But on Saturday night, SNL was unfunny, and you had to ask yourself, what were trying to say by their hot take by attacking Rep. Elise Stefanik (R-NY) in the skit? As Hollywood in Toto's Christian Toto framed it, SNL painted the Ivy League presidents' bad answers on antisemitism story as a "Republicans pounce" effort.
UPenn President Liz Magill, Harvard President Claudine Gay, and MIT President Sally Kornbluth's responses shocked and outraged many people because of their bad responses to Stefanik's question about the calls for genocide of Jewish students and whether they were against the codes of conduct at their schools. They all seemed to hedge on the questions, with Magill saying it depended on the "context."
It looked like someone decided there's a Republican in the story so we have to take the opposite tack and attack her, even if she's the one calling out antisemitism and the harassment of students at elite colleges. Hey, SNL? Stefanik is the one doing her job and standing up for what is right in this matter.

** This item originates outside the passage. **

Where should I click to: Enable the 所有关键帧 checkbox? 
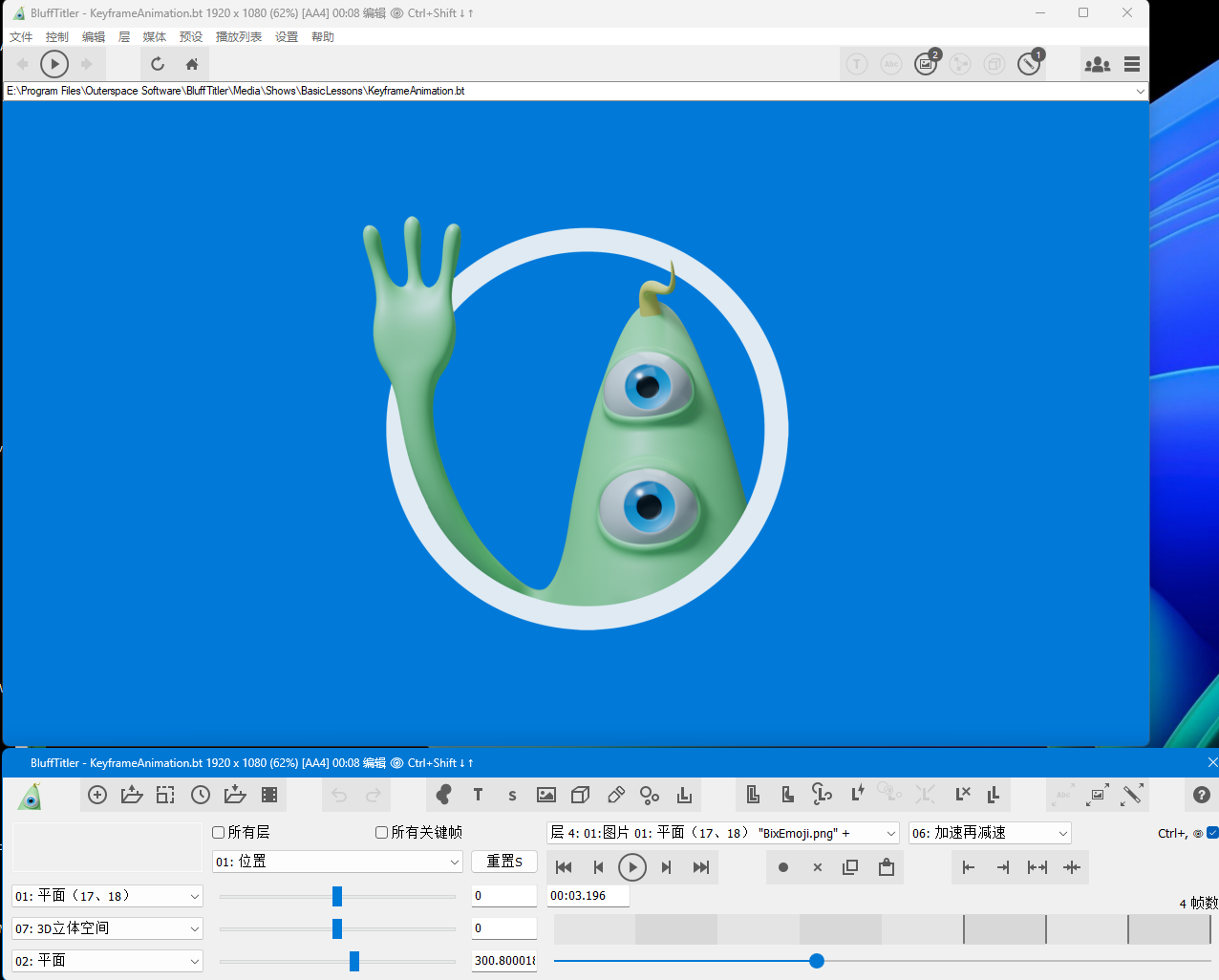point(382,833)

After three university presidents were universally panned for their testimony about anti-Semitism on campus, SNL decided that @EliseStefanik was the one who embarrassed herself.
— Greg Price (@greg_price11) December 10, 2023
pic.twitter.com/wSympwPfEj
It wasn't Stefanik who embarrassed herself, it was the college presidents. That's why Magill has now resigned, and there are calls for the others to get the gate as well. But SNL completely missed that.
UPenn President Liz Magill Steps Down After Outrageous Statements on Antisemitism
If SNL's skit was at least funny or a good imitation of Stefanik, I might give them some credit, but it wasn't either. It was just plain bad. They couldn't even get right which president went with which school, referring to UPenn when talking to "Kornbluth" and "MIT lady" when they were talking to "Magill," or which president said what. How much effort does that take? It was a lazy effort at best
Then they dismissed the true problem. According to SNL, the problem isn't the antisemitism we're seeing sweeping colleges or the failure to address the harassment of students. Here's what they had "Stefanik" say.
“I am here today because hate speech has no place on college campuses. Hate speech belongs in Congress, on Elon Musk’s Twitter, at private dinners with my donors and in public speeches by my work husband, Donald Trump.”
What was this effort? Are they trying to defend antisemitism and harassment, or the failure to properly address it by elite colleges? Whatever it was, there were hardly any laughs, and it was painful.
I'm in awe. They wrote this, rehearsed this, decided to open the show with this. Forget the tone-deafness of making Stefanik the butt of the joke. It is stunningly unfunny and awful.
— Gerry Callahan (@GerryCallahan) December 10, 2023
There are literally no laughs, no chuckles, not even a mlld guffaw. Just so painful to watch. https://t.co/pE3bXW7nXt
I’ve heard of comedy punching up. I’ve heard of comedy punching down.